The ACLU LGBT Project recently got a great decision (PDF) on a transgender rights issue from a federal court in Wisconsin. The result and the reasoning are a welcome sign that courts are starting to take transgender rights more seriously, and all the more heartening since the case arises in a prison context.
Prison doctors in Wisconsin, as in some other state prison systems, have for some time provided hormone therapy for some transgender prisoners, since hormones are part of the accepted medical treatment for many transgender people. Back in 2005, after the Wisconsin legislature got wind of this practice, it passed the “Inmate Sex Change Prevention Act,” which barred state prisons from providing hormone therapy or sex reassignment surgery to transgender prisoners. The new law over-rode the medical judgment of prison doctors and cut off hormone treatment. The ACLU, in partnership with Lambda Legal, sued immediately, securing a preliminary ruling that any prisoners already on hormone therapy could continue their treatments. Senior Staff Attorney John Knight, along with ACLU of Wisconsin Legal Director Larry Dupuis and lawyers from Lambda Legal, tried the case in the fall of 2007.
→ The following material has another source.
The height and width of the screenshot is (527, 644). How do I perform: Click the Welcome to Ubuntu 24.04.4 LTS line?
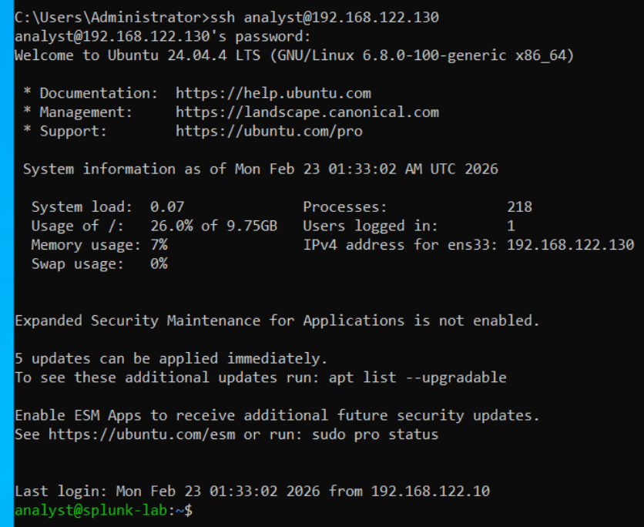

It took a few years to get a decision, but it was worth the wait. The federal trial court struck the statute down on two separate constitutional bases. First, the court held that the law violated the Eighth Amendment’s ban on cruel and unusual punishment of prisoners. The Eighth Amendment does not require first-rate medical care for prisoners, but it does require prisons to provide adequate medical care based on the individual needs of each prisoner. But as the court recognized here, the Wisconsin law actually prevents prison doctors from prescribing care that is medically necessary for some prisoners. Prison doctors, rather than Wisconsin’s legislators, should be deciding what care the state’s prisoners need.
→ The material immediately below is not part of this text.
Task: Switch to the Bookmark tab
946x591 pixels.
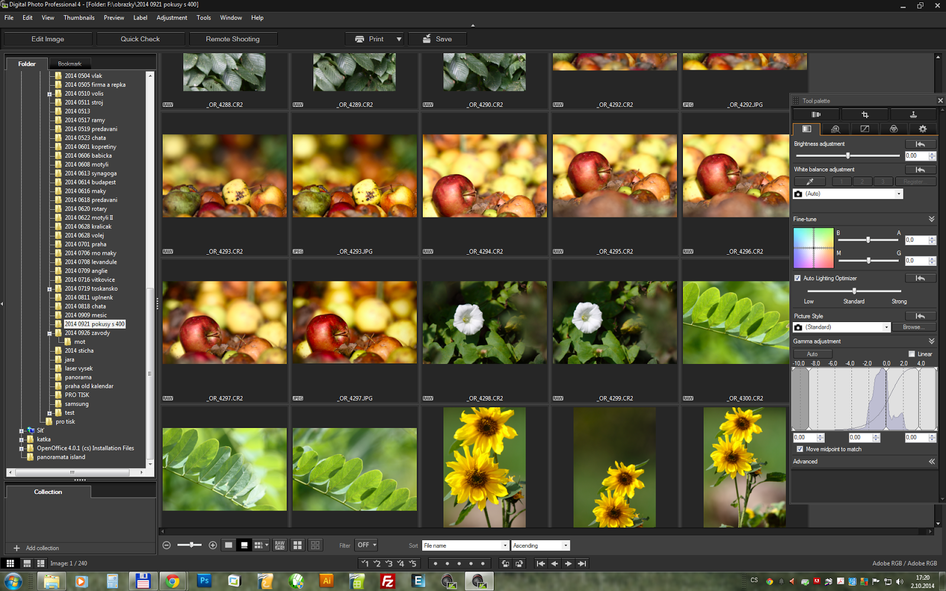Action: pos(70,64)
The Eighth Amendment decision adds to a small but growing body of law recognizing that transition-related health care is medically necessary and that policies banning these treatments are unconstitutional.
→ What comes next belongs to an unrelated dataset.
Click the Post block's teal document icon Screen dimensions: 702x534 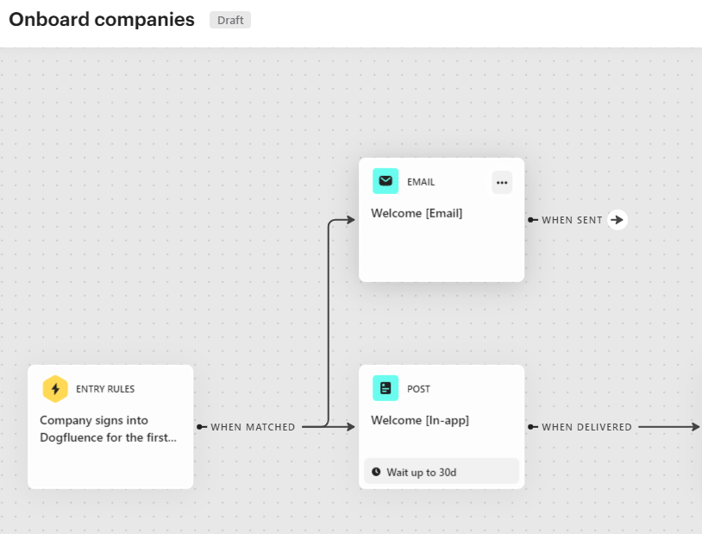[x=385, y=388]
We also argued that the law violated the Equal Protection Clause because it treated transgender prisoners differently for no logical reason. The state’s asserted reason for the ban on hormone therapy was that cutting transgender women prisoners off from hormones would decrease their feminine appearance and therefore decrease the risk of sexual assault by other prisoners. Although it is all too common for prisons to fail in their duty to protect transgender prisoners from violence and abuse, it was startling to see the government argue that it needed to deny necessary medical care in order to “protect” these prisoners. Courts that were uncomfortable with transgender people might have accepted that explanation as sufficient under the very deferential standard courts usually use for evaluating prison rules under the Constitution. But here the court focused on the fact that the state’s own prison security expert admitted that it was “an incredible stretch” to think that preventing some transgender prisoners from getting hormones would prevent future sexual assaults. He explained that hormone therapy “may or may not . . . have something to do with physical appearance,” which is just “one of many ingredients that may contribute to something that supports sexual attraction from one inmate to another which may or may not arise in the form of sexual assault.”
Such a clear-headed, logical, fact-based approach to the issue is a sign of the power of the Equal Protection Clause to expose bias in government. That courts are now able to get past the discomfort that many people feel about transgender people and apply such clear, dispassionate logic gives me great hope for the future and for other contexts in which transgender people are treated unfairly.